Problems to solve
a) Decide whether each statement below agrees with the film passage. Answer yes or no for each, and quote the words from the passage that settle it. (i) The rowing journey in "Sea Change" covers 6,600 miles. (ii) Kristin Scott Thomas plays a piano instructor in "In Your Hands." (iii) Lynn Whitfield will not be at the showing of "Solace."
b) Edit the film passage from "If you’re more" up to and including "be in attendance.", putting "music teacher" in place of "piano instructor".
c) According to the film passage, how many Go Pros did the couple in "Sea Change" have on their boat?

Quoted text
-- Begin --
Outdoors enthusiasts will appreciate the annual boating showcase with “Sea Change.”
“Usually we have a sailing story, but this year … it’s a South African couple who rigged out a little oversized row boat and took it form the shores of Morocco to New York City,” White said. “It’s a 6,600-mile rowing journey. They had nine Go Pros on their boat, so you saw everything: their relationship, what happened, the good, the bad, the ugly, the fantastic, everything.”
If you’re more musically inclined, check out “In Your Hands” starring Kristin Scott Thomas.
“Think ‘Good Will Hunting’ meets a Paris conservatory,” White said. “A young man has had difficulty, been a street musician and had problems with the law. He’s given an opportunity to participate in this conservatory and have Kristin Scott Thomas as his piano instructor.”
Sunday also includes “Solace,” starring Lynn Whitfield (“Greenleaf”), who will be in attendance.
-- End --
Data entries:
-- Begin --
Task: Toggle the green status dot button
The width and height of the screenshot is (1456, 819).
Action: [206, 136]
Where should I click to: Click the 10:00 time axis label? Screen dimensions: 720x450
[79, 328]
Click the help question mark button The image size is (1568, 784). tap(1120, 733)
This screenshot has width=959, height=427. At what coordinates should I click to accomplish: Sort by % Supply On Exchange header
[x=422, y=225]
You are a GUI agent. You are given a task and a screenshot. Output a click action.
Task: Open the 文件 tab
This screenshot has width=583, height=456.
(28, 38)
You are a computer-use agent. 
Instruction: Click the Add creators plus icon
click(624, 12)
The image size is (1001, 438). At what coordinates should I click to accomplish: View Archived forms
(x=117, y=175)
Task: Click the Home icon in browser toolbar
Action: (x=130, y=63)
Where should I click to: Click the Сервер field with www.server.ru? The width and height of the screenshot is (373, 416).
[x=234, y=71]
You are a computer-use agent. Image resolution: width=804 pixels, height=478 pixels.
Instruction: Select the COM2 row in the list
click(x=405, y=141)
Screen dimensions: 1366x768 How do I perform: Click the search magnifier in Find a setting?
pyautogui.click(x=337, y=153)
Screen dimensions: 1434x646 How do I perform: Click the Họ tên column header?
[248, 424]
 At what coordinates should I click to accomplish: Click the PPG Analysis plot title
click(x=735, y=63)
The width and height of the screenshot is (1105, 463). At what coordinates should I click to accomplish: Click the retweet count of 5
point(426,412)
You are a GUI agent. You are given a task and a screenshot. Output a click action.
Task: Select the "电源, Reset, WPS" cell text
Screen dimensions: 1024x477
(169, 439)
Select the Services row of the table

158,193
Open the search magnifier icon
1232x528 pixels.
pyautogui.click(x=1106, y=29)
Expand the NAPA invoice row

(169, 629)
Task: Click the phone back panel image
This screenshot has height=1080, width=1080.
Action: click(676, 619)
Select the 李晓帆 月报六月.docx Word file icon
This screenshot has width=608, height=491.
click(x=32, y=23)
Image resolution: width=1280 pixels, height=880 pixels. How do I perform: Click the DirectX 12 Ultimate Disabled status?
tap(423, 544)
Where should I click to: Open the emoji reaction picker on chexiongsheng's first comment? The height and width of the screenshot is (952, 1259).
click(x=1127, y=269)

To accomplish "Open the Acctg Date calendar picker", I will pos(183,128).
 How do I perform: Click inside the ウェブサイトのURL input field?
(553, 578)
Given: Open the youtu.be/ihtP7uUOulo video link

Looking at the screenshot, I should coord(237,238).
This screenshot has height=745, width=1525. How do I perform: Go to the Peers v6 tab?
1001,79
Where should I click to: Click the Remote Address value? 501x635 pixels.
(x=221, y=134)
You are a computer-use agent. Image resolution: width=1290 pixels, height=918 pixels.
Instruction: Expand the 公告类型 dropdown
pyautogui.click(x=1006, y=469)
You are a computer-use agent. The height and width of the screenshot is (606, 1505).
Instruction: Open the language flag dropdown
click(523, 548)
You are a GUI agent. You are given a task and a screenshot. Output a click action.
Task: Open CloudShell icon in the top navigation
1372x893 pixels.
-- End --
Expected answers
a)
(i) Yes: "It’s a 6,600-mile rowing journey."
(ii) Yes: "have Kristin Scott Thomas as his piano instructor."
(iii) No: "who will be in attendance."

b)
If you’re more musically inclined, check out “In Your Hands” starring Kristin Scott Thomas.
“Think ‘Good Will Hunting’ meets a Paris conservatory,” White said. “A young man has had difficulty, been a street musician and had problems with the law. He’s given an opportunity to participate in this conservatory and have Kristin Scott Thomas as his music teacher.”
Sunday also includes “Solace,” starring Lynn Whitfield (“Greenleaf”), who will be in attendance.

c) Nine.